The government has said it will strengthen the UK’s cyber defences with a new law that would expand the remit of existing regulation and give more power to regulators.
The government will also increase cyberattack reporting requirements placed on businesses, including where a company has been subject to a ransomware attack, saying it will allow agencies to get a better picture of current vulnerabilities.
“Our essential services are vulnerable to hostile actors and recent cyber attacks affecting the NHS and Ministry of Defence show the impacts can be severe,” the briefing note said.
It added: “We need to take swift action to address vulnerabilities and protect our digital economy to deliver growth. The Bill will strengthen the UK’s cyber defences, ensure that critical infrastructure and the digital services that companies rely on are secure.”

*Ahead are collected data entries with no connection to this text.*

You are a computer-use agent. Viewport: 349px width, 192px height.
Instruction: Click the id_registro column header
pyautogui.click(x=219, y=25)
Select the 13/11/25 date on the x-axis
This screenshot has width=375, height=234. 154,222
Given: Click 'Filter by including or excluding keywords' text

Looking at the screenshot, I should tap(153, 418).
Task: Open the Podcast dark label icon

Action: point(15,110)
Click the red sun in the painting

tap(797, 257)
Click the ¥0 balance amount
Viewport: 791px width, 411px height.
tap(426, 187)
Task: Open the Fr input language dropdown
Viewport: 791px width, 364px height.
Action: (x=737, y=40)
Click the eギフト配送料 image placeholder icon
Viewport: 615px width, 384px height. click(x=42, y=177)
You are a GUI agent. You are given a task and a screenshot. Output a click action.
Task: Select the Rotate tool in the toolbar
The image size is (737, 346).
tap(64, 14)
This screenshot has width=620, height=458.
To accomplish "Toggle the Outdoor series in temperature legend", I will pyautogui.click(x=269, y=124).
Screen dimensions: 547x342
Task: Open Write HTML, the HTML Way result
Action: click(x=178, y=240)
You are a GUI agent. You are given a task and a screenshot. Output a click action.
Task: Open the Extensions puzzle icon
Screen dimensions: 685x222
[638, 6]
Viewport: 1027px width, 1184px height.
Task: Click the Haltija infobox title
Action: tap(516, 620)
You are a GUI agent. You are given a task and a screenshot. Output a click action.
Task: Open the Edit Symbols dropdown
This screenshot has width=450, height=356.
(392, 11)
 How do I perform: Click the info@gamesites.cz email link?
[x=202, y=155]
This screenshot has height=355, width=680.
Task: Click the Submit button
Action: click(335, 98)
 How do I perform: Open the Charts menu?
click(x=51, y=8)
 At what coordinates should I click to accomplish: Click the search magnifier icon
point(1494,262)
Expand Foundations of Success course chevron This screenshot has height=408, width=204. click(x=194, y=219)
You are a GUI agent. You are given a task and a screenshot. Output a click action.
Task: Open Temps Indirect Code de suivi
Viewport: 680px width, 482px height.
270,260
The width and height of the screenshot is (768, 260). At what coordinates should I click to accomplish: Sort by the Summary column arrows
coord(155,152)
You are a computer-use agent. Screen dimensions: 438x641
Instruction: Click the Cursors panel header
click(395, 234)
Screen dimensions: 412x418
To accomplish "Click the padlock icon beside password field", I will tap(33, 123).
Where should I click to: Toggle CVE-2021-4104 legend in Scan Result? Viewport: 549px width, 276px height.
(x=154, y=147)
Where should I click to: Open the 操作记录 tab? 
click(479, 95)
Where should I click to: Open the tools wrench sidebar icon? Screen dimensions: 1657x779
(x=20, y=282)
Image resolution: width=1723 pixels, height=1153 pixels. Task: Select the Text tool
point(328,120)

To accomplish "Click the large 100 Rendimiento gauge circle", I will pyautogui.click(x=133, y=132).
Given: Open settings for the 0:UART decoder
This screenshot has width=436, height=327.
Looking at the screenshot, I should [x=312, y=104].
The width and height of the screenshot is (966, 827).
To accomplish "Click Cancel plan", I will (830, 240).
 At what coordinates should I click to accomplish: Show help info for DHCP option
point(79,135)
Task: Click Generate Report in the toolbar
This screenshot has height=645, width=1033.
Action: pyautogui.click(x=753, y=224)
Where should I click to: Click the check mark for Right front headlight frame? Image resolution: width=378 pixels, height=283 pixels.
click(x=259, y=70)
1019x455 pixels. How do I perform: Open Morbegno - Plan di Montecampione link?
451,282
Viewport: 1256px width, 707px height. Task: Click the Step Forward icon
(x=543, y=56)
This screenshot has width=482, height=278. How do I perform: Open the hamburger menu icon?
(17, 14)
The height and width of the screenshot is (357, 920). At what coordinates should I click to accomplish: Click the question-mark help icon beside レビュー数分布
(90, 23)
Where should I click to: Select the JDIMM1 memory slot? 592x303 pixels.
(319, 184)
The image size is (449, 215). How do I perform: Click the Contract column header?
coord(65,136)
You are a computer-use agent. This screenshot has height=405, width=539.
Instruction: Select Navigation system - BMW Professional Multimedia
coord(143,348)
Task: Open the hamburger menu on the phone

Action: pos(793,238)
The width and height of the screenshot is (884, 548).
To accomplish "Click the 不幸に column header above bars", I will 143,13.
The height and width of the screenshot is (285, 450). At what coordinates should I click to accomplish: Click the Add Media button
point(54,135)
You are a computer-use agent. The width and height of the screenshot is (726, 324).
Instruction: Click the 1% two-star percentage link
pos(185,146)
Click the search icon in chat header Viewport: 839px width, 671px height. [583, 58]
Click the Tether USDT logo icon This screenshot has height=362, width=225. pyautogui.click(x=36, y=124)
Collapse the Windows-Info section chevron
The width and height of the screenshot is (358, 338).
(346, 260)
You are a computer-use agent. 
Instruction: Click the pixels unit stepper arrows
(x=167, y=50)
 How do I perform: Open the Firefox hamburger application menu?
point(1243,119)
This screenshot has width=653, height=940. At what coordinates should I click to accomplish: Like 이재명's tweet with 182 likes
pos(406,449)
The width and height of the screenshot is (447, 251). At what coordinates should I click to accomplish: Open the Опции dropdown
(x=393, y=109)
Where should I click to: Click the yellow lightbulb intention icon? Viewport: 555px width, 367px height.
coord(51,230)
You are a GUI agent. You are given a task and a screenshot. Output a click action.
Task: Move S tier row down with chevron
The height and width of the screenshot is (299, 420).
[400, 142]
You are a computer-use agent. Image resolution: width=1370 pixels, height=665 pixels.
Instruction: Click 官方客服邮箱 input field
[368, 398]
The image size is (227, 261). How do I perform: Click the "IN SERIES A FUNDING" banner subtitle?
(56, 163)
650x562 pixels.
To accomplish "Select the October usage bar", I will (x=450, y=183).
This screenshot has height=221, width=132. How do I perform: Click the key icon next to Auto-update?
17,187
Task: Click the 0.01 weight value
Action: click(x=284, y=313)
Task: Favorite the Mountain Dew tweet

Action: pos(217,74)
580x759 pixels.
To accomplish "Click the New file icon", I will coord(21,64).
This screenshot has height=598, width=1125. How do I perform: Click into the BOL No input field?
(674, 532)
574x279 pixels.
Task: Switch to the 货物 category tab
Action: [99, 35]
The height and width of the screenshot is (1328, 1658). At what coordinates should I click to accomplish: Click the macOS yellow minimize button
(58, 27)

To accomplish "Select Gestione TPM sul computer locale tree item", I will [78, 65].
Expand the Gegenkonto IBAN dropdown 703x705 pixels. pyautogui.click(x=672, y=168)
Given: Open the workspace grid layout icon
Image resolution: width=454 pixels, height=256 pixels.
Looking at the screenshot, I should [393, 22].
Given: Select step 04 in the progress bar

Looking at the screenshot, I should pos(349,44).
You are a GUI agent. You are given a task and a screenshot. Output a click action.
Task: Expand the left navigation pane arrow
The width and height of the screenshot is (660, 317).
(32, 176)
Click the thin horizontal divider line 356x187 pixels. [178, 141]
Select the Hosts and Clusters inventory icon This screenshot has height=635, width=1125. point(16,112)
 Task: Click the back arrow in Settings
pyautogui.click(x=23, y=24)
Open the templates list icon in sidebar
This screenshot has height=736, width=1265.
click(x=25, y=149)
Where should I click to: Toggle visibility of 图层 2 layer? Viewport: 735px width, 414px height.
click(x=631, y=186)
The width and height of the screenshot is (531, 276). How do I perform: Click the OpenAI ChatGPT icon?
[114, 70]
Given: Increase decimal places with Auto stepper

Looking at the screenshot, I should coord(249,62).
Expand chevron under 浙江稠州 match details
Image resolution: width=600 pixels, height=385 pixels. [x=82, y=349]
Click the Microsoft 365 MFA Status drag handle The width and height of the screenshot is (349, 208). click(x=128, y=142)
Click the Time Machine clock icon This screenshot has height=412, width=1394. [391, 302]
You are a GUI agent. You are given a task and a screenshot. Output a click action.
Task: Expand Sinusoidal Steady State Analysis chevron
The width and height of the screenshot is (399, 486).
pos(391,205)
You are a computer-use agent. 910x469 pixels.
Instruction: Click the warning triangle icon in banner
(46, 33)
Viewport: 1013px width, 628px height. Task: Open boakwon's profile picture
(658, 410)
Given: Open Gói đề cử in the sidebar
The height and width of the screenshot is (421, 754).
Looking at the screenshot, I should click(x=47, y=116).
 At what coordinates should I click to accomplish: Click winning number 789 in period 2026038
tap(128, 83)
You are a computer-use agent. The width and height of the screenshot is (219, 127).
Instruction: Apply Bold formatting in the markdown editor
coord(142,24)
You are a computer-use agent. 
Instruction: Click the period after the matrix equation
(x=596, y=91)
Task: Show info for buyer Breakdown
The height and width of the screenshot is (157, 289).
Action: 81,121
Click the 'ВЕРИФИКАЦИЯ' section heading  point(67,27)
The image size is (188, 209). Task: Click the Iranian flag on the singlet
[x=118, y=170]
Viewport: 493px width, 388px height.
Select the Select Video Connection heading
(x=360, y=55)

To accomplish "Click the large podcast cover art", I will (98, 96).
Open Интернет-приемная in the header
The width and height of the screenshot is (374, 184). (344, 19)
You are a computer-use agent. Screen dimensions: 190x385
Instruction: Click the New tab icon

Legislation Must Be Fit for Purpose
Carla Baker, senior director of government affairs for the UK and Ireland at cybersecurity firm Palo Alto Networks, welcomed the news, saying cybersecurity plays a vital role in building resilience among critical sectors as well as driving economic growth.
“Maintaining the security of the critical national infrastructure in the face of the continually changing threat landscape must be a priority, and we welcome the announcements today,” she said.
Ms. Baker cautioned, however, that “it will be vital that the government work with industry to ensure that security requirements in the legislation are fit for purpose and strike the right balance between building resilience and fostering innovation.”
Ransomware Attack on NHS
The bill was revealed after the UK experienced a number of high-profile cyberattacks in the last year.The NHS later confirmed that criminals had published the stolen data online.
China, Russia, Iran, and North Korea Pose Greatest Risk
A significant attack on the UK’s democratic institutions was revealed in March, when then-Deputy Prime Minister Oliver Dowden told the House of Commons that hackers affiliated with the Chinese communist regime had conducted a campaign of online reconnaissance aimed at the email accounts of MPs and peers. They were also responsible for a cyberattack on the Electoral Commission.In response, the UK sanctioned the Wuhan Xiaoruizhi Science and Technology Company Limited, a front company of the Chinese regime-affiliated hacking group APT31, and Zhao Guangzong and Ni Gaobin, members of APT31.
The National Cyber Security Centre (NCSC)—part of GCHQ and the UK’s technical authority on cyber security—said last year in its annual review that the nation’s critical sectors face “enduring and significant” threats, owing in part to an increase in hostile states and state-sponsored actors engaging in aggressive cyber activity.
CEO of the NCSC Felicity Oswald said during the CyberUK conference in May that Russia, China, Iran, and North Korea “continue to pose the greatest risk to the UK and our allies.”